14.3 Entire Agreement.
(a) The Contract constitutes the entire agreement between the Parties and supersedes and extinguishes all previous agreements, promises, assurances, warranties, representations and understandings between them, whether written or oral, relating to its subject matter.
(b) Each Party agrees that it shall have no remedies in respect of any statement, representation, assurance or warranty (whether made innocently or negligently) that is not set out in the Contract. Each Party agrees that it shall have no claim for innocent or negligent misrepresentation based on any statement in the Contract.
14.4 Variation. No variation of these Terms and Conditions or the Contract shall be effective unless it is in writing and signed by the Parties (or their authorised representatives).
14.5 Third Party Rights. Unless it expressly states otherwise, these Terms and Conditions do not give rise to any rights under the Contracts (Rights of Third Parties) Act 1999 to enforce any term of these Terms and Conditions or the Contract.
14.6 Force Majeure.
(a) Neither Party shall be in breach of these Terms and Conditions nor liable for delay in performing, or failure to perform, any of its obligations under the Contract if such delay or failure result from a Force Majeure Event. In such circumstances, the time for performance shall be extended by a period equivalent to the period during which performance of the obligation has been delayed or failed to be performed due to the Force Majeure Event.
(b) If the Force Majeure Event prevents, hinders or delays either Party’s performance of its obligations for a continuous period of more than 4 weeks, the Party not affected by the Force Majeure Event may terminate this Contract by giving written notice to the affected Party.
(c) For the avoidance of doubt, this Clause 14.6 shall not apply if an Event is cancelled, postponed or abandoned. In such circumstances Clause 5 shall apply.
14.7 Notices. Any notice or other communication given to a Party under or in connection with these Terms and Conditions shall be in writing, addressed to that Party at its registered office or such other address as that Party may have specified to the other Party in writing in accordance with this Clause, and shall be delivered personally, or sent by pre-paid first-class post or other next working day delivery service, or by commercial courier or email.

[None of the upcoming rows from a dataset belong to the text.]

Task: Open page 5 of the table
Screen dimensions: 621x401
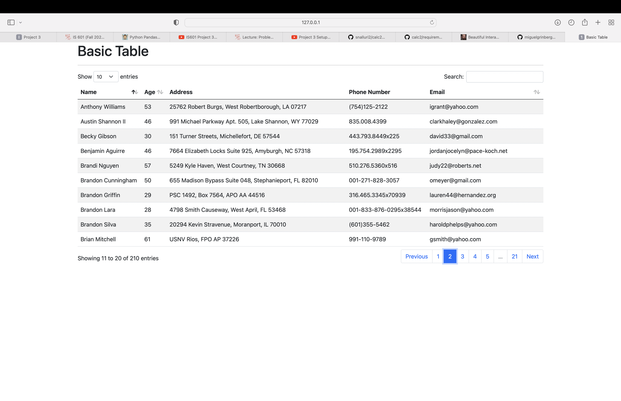Action: (487, 256)
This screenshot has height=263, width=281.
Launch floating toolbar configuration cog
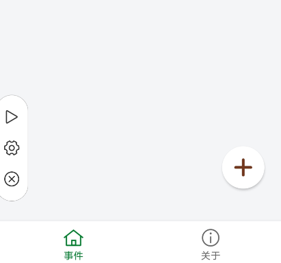tap(12, 148)

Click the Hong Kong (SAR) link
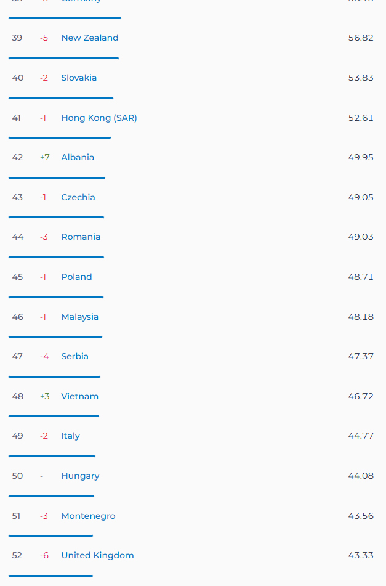click(99, 118)
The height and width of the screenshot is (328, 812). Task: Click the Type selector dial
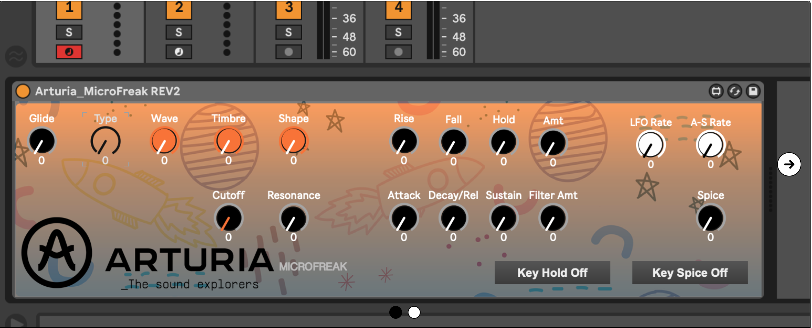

14.8 Governing Law. These Terms and Conditions and any dispute or claim (including non-contractual disputes or claims) arising out of or in connection with it or its subject matter or formation shall be governed by and construed in accordance with the law of England and Wales.
14.9 Trading Name: WimbledonDebentureOwners.com is a trading name of Belgravia Sports Travel Ltd (Registered Number: 12294972 England & Wales).
14.10 Jurisdiction. Each Party irrevocably agrees that the courts of England and Wales shall have exclusive jurisdiction to settle any dispute or claim (including non-contractual disputes or claims) arising out of or in connection with these Terms and Conditions or its subject matter or formation.